→ Work to be completed
Report, from the records below, every line where the word "avatar" appears.

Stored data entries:
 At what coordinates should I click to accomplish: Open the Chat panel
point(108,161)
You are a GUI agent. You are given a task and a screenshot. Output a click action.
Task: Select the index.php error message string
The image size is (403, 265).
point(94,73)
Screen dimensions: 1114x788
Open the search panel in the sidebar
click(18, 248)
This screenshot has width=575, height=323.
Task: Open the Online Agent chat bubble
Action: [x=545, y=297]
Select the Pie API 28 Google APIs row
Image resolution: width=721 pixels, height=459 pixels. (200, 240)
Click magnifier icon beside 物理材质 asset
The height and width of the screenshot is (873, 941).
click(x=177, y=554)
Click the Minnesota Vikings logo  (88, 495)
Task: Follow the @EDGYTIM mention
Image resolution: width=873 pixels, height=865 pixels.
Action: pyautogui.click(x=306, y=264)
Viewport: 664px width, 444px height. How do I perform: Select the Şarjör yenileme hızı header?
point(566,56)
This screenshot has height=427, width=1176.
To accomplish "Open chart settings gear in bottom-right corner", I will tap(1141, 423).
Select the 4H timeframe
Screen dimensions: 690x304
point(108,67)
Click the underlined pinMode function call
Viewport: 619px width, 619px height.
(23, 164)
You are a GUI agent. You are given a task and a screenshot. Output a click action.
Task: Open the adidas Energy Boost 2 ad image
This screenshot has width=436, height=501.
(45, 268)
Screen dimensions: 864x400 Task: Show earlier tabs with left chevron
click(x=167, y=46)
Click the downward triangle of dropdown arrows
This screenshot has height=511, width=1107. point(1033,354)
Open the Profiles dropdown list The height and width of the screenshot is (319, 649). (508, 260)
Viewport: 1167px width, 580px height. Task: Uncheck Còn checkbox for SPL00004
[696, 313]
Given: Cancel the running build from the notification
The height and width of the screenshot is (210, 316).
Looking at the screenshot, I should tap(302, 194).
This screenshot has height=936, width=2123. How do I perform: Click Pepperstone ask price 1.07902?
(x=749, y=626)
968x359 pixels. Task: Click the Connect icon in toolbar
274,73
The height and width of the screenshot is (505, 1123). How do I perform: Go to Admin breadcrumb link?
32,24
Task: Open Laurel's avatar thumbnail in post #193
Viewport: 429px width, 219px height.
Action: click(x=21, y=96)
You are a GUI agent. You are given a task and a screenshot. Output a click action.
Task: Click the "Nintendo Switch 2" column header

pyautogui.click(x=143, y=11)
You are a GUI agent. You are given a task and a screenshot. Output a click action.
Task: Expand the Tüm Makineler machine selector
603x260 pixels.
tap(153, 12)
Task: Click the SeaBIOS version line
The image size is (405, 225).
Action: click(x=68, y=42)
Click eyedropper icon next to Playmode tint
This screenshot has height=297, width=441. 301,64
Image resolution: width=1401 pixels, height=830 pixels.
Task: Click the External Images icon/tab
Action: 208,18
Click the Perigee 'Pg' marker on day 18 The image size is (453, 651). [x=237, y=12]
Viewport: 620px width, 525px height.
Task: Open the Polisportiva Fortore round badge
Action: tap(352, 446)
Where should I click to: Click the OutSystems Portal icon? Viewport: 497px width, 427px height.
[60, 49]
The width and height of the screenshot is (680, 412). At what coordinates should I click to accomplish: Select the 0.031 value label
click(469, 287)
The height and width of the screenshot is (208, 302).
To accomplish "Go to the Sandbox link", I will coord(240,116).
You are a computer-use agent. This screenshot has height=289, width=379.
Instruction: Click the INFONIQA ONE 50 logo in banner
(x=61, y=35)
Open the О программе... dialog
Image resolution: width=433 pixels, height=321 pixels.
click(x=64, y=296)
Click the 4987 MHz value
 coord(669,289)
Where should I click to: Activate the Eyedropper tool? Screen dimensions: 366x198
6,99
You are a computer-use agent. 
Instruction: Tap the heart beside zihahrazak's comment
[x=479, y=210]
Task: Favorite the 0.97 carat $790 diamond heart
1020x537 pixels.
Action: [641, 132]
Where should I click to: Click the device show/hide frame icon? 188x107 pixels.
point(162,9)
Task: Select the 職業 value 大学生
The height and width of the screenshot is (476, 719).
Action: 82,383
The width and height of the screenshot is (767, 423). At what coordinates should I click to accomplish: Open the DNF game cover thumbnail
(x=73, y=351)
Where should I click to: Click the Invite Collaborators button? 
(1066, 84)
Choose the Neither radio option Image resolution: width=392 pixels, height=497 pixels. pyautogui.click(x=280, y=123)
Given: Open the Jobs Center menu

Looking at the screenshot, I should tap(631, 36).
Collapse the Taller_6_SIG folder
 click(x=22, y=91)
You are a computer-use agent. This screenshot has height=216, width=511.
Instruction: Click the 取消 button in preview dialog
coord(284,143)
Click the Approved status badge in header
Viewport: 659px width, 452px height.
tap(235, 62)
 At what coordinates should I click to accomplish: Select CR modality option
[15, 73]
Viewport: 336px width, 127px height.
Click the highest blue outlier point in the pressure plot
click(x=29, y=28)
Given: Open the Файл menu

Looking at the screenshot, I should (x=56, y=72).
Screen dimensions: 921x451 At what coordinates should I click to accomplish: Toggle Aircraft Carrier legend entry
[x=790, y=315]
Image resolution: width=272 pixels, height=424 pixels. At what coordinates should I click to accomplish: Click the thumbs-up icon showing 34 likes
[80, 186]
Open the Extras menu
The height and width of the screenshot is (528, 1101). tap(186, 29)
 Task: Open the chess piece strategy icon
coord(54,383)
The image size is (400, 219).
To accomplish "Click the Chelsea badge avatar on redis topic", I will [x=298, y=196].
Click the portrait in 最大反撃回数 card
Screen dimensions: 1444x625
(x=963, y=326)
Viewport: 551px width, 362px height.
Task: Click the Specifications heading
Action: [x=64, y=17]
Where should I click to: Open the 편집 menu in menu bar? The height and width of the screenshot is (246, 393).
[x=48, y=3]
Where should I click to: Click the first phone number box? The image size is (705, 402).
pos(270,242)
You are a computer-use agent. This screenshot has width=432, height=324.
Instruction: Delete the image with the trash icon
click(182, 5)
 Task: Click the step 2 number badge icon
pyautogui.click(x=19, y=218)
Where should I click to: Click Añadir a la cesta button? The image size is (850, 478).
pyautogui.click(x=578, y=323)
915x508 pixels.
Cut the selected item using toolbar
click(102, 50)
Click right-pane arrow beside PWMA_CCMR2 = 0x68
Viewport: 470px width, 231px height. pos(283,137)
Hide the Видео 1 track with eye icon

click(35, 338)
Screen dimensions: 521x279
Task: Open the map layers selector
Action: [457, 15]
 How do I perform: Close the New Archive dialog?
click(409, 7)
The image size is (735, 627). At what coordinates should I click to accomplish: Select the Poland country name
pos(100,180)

→ Output
Task: Open Laurel's avatar thumbnail in post #193
To accomplish "Click the Chelsea badge avatar on redis topic", I will [x=298, y=196].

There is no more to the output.